__What you should do__:
The copy should hold only the line containing "This screenshot has height=761, width=1520." and the lines after it through the end of the material, each exact, with no pictures.

START Data to examine

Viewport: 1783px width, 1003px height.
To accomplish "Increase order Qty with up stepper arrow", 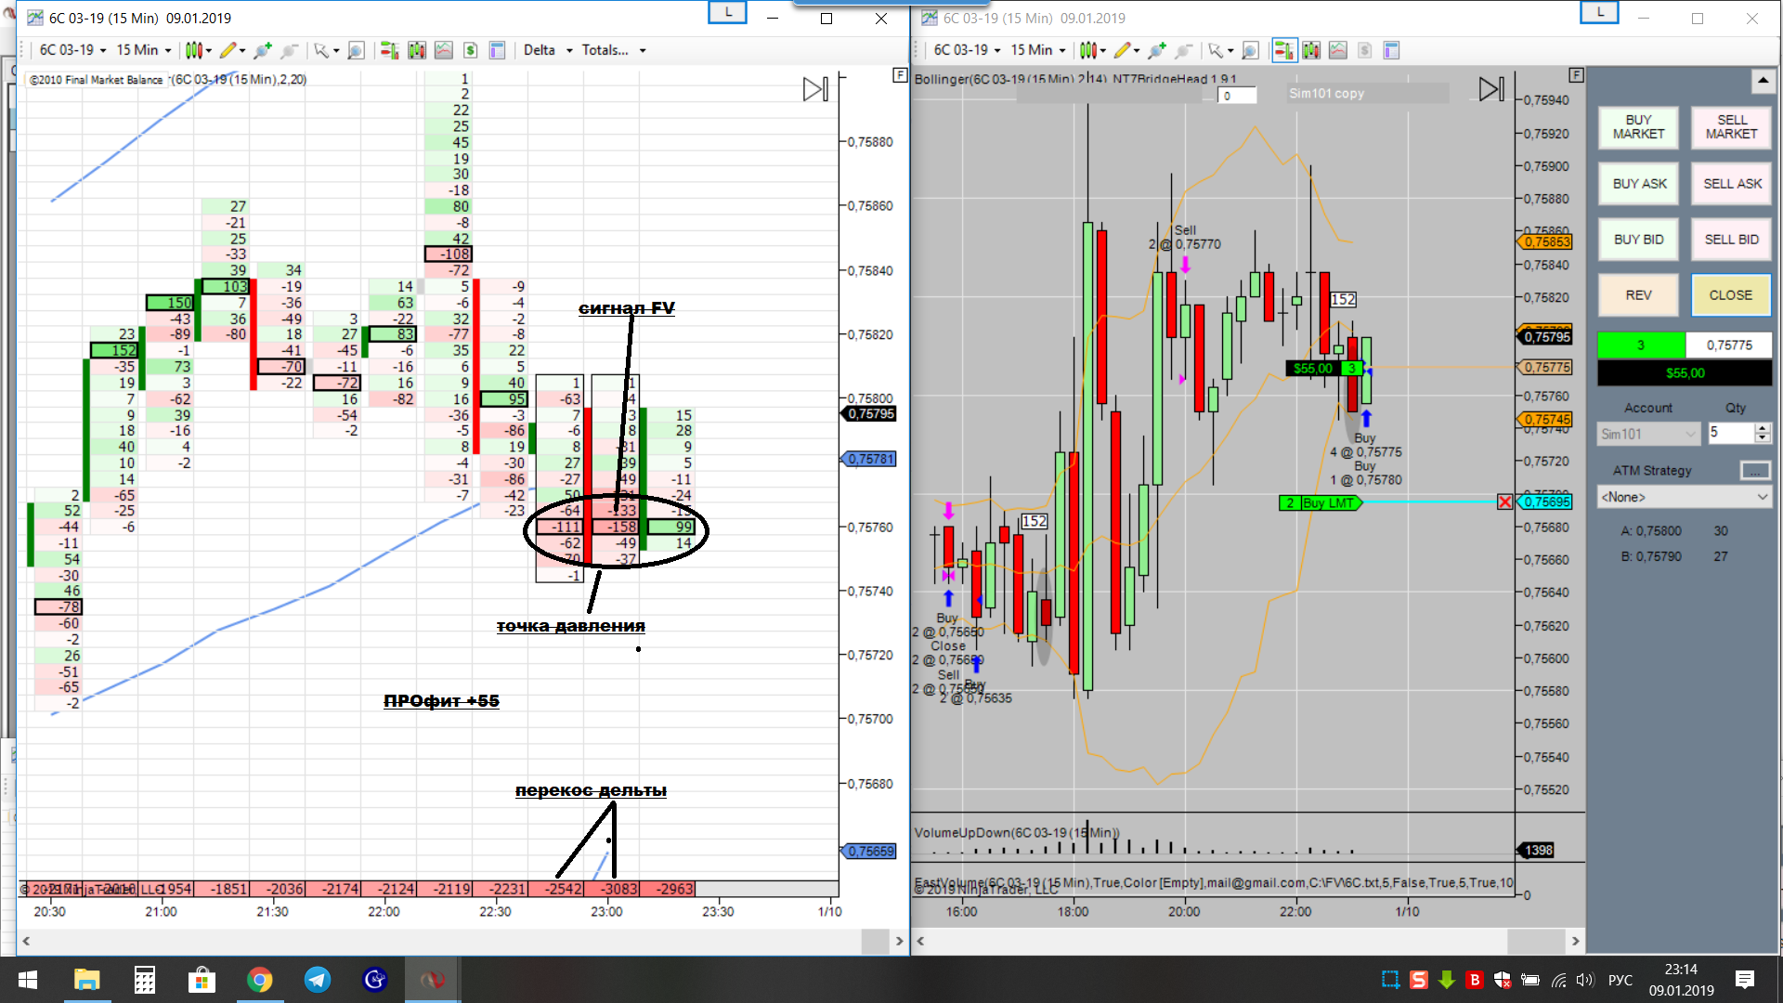I will pyautogui.click(x=1762, y=428).
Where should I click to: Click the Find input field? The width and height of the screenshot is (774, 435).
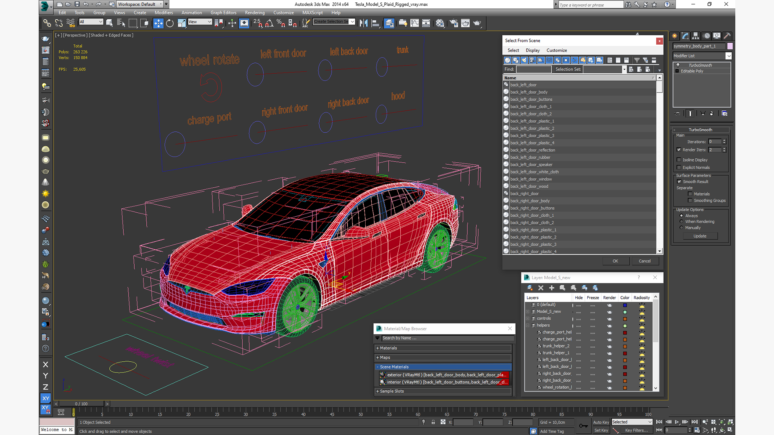[x=534, y=69]
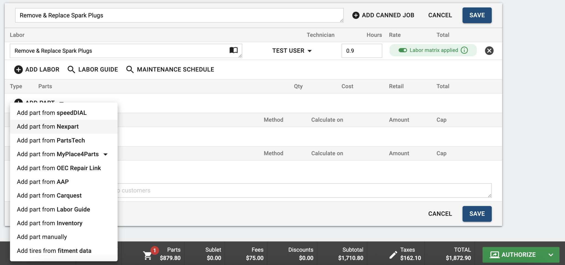Screen dimensions: 565x265
Task: Open the TEST USER technician dropdown
Action: click(x=291, y=51)
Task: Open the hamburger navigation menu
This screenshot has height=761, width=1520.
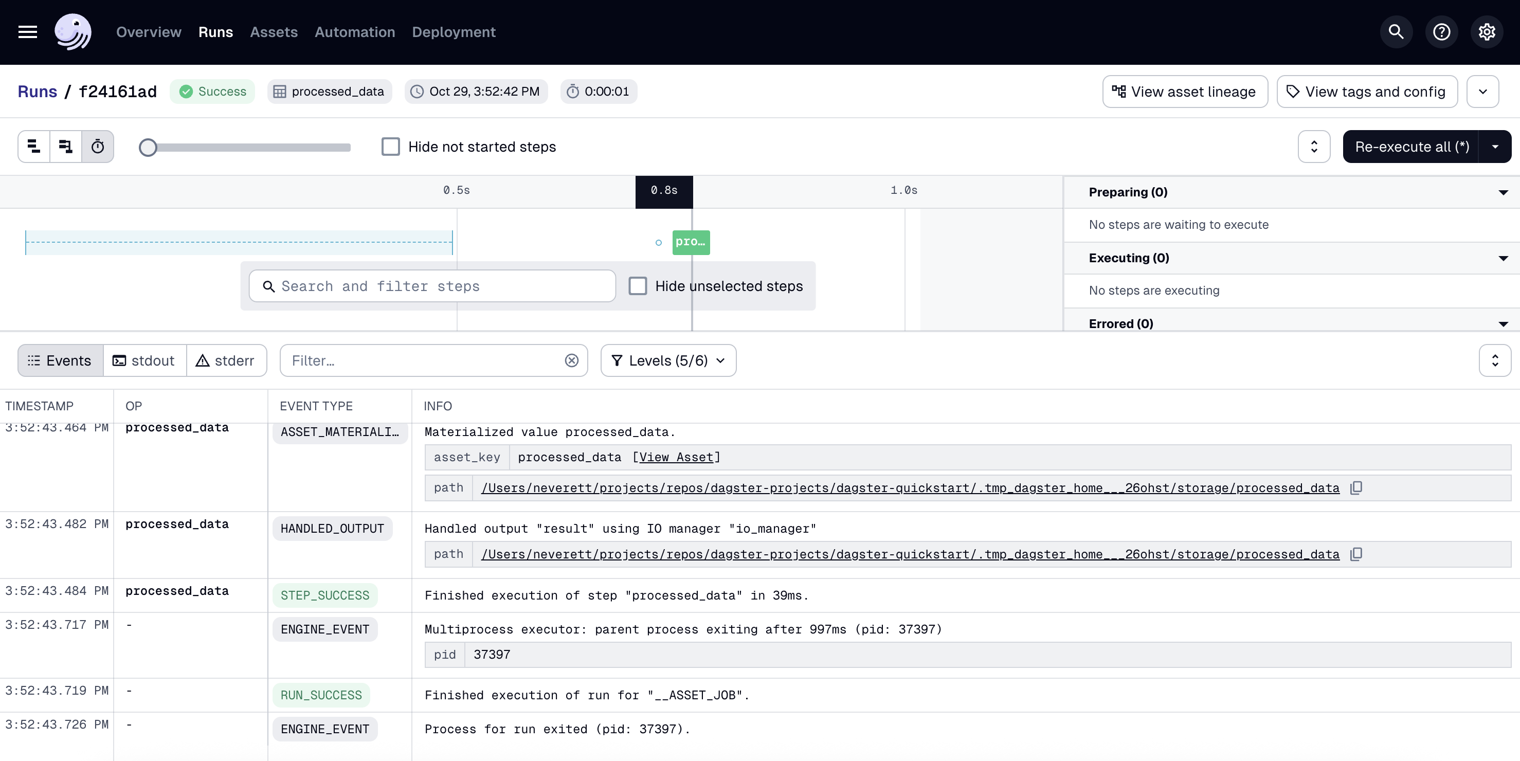Action: pos(28,32)
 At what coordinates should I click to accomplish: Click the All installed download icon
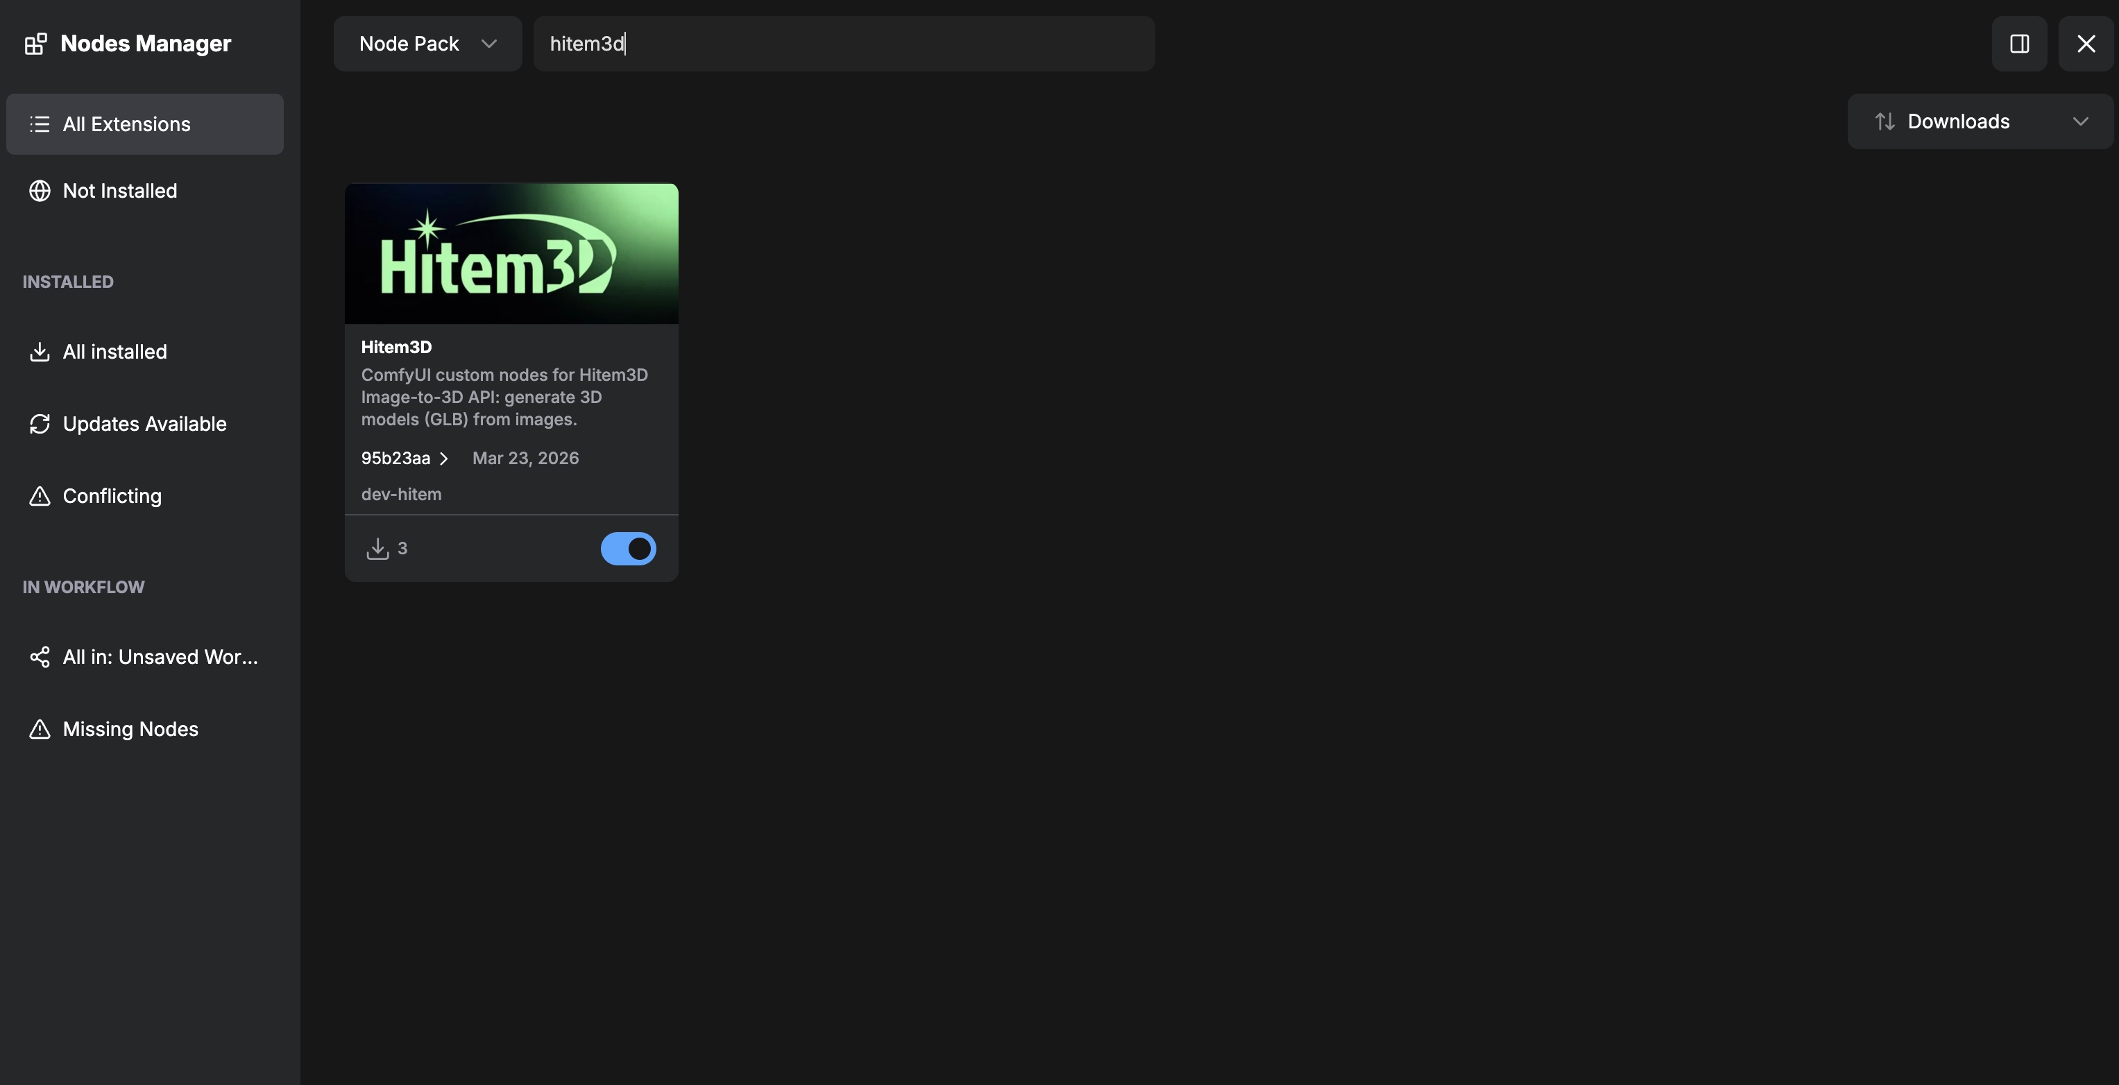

END Data to examine

__Written answer__:
This screenshot has height=761, width=1520.
Action: pos(28,32)
 At what coordinates should I click to accomplish: Click the All installed download icon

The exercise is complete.